One of the silver linings of 2023 being such a garbage year for me emotionally was the fact that it encouraged me to start making better use of my many Tarot decks, not (necessarily) to divine the future — tho my weekly spreads do have the concerning habit of choosing to focus on Arsenal games instead of my actual personal life when the former arise: as of this time of writing, I’m 8.5/10 correct publicly posted predictions — but to work on my inner impulses when faced with daily challenges. And while I have mumblemumble number of decks, I realized that I don’t actually own a copy of the classic Waite-Smith which set the standard of symbolism for the many decks that came in its wake.
Given that this box set was going for pretty much the same price as a deck alone, I had to snag it. In all honesty, I really wanted a book that does a deep dive on the symbolism of Pamela Colman Smith’s art, created in collaboration with the academic and mystic A. E. Waite. I’ve seen really cool ads on social media for pdf downloads of that kind of exploration, but I’d much rather have a hard copy, so thought this would be a good place to start.
The presentation box this comes in is lovely: sturdy, with a satisfying flip-top lid closure, and with the most gorgeous metallic lettering on the front. Inside, there are slots for both the book and the deck, which keeps everything secure and tidy. That said, the box is so large, I’m not sure what to do with it now. I’m uninterested in carrying the whole kit and caboodle around: I’ll pack the deck into my purse for the month of January, then store it with my other decks when it’s not in active rotation.

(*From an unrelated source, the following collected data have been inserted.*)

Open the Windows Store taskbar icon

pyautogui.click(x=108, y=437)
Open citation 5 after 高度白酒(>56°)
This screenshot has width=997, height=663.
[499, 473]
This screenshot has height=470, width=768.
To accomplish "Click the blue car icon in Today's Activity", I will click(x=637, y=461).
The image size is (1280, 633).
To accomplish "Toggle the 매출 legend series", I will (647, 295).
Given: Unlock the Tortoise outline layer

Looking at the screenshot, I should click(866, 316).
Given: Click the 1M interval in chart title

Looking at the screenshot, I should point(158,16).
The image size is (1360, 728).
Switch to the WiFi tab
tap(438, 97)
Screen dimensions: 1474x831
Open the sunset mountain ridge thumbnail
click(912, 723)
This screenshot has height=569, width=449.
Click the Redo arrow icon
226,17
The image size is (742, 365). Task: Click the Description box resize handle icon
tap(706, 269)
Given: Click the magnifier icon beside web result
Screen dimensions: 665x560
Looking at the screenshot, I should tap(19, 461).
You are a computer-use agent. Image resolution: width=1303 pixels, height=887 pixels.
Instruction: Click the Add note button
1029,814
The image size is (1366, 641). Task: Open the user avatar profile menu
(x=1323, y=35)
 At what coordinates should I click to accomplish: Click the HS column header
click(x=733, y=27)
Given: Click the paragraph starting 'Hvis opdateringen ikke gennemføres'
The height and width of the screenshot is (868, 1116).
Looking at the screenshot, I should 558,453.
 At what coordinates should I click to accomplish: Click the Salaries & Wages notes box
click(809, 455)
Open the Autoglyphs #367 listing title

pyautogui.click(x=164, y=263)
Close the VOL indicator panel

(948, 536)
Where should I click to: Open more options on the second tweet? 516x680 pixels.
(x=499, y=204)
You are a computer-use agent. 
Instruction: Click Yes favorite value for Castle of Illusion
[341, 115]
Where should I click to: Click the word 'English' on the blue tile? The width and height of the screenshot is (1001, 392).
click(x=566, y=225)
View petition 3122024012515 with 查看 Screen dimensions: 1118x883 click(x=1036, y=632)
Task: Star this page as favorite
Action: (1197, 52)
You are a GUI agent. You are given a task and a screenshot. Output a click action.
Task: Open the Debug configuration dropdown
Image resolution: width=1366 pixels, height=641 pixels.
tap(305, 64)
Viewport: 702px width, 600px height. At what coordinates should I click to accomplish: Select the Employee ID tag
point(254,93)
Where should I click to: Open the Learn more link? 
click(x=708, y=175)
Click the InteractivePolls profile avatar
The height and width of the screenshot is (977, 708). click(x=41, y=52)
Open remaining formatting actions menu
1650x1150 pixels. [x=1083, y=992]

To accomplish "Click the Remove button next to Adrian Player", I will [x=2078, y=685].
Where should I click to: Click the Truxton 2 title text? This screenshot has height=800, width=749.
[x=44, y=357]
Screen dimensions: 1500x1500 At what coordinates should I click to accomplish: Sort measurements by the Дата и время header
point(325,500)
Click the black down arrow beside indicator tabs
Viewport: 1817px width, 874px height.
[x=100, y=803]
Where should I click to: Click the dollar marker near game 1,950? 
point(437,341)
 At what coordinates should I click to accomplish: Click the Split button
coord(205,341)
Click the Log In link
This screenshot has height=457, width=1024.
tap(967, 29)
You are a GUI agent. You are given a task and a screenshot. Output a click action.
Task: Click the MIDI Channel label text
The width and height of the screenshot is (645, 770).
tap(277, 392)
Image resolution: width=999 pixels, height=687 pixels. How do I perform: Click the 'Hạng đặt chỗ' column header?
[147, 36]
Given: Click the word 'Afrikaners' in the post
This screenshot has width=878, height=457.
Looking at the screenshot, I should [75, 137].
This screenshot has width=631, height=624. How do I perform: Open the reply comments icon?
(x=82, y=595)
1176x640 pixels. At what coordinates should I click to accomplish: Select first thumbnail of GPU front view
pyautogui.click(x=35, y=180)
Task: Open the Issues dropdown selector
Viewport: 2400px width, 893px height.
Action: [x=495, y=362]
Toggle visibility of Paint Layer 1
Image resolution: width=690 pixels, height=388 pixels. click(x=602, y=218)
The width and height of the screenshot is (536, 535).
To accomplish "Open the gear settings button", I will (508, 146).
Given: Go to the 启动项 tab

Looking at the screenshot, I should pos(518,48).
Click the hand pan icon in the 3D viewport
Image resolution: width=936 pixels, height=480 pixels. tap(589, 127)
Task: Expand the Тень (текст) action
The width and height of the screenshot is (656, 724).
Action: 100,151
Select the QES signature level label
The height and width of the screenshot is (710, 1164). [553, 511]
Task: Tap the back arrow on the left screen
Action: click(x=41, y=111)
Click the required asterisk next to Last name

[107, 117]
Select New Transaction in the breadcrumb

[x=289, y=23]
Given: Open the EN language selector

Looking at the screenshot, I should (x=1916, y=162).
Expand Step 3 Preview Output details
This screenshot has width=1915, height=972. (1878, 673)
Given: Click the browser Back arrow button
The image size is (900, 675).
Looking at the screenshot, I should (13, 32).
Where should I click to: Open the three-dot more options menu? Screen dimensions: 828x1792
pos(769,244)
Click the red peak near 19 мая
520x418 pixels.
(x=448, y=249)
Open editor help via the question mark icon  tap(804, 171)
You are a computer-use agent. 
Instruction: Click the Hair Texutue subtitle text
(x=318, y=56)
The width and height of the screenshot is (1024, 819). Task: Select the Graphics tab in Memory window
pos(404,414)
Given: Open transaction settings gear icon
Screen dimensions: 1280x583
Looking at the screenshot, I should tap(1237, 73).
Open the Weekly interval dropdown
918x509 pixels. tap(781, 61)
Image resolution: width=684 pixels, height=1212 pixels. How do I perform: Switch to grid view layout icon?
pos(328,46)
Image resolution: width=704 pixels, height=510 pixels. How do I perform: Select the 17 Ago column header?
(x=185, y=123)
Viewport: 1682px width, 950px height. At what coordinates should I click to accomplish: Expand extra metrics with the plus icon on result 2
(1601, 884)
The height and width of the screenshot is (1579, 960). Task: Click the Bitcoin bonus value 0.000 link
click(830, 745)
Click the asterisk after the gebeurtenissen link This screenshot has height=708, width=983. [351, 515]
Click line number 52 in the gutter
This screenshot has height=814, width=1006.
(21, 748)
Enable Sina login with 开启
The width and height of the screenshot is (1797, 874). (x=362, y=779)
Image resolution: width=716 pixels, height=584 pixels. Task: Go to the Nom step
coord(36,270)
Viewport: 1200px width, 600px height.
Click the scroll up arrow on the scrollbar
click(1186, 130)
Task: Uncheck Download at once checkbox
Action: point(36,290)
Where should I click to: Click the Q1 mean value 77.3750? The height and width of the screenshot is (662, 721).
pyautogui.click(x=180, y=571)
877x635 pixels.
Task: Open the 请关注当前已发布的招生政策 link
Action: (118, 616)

It seems weird to have the book stay in the box, tho perhaps once the month is over, it makes sense to store deck and book together in the original packaging. It’s just not very practical for the more advanced reader, tho I suppose that isn’t really the target audience for this set anyway.
The deck itself is great, featuring faithful reproductions of the original cards, and with a perfect size and hand feel. The symbolism is unmatched. I’ve definitely come a long way from the days when I thought the art was “boring”: the amount of thought put into each card is truly spectacular, and I come to it now as a fairly seasoned, if far from masterful, reader with a new appreciation for the amount of work put into choosing things like color and placement on each card. My only complaint about the deck is due to the deck box itself, which doesn’t have a cutout notch for ease of opening. I have to try to peel the top open from the sides every time, and worry I’m going to rip the dang thing — a far cry from the lovely setup of the presentation box. Update: Karin helped me clip out a notch which, while far from perfect, still makes it easier to open without fear of ripping.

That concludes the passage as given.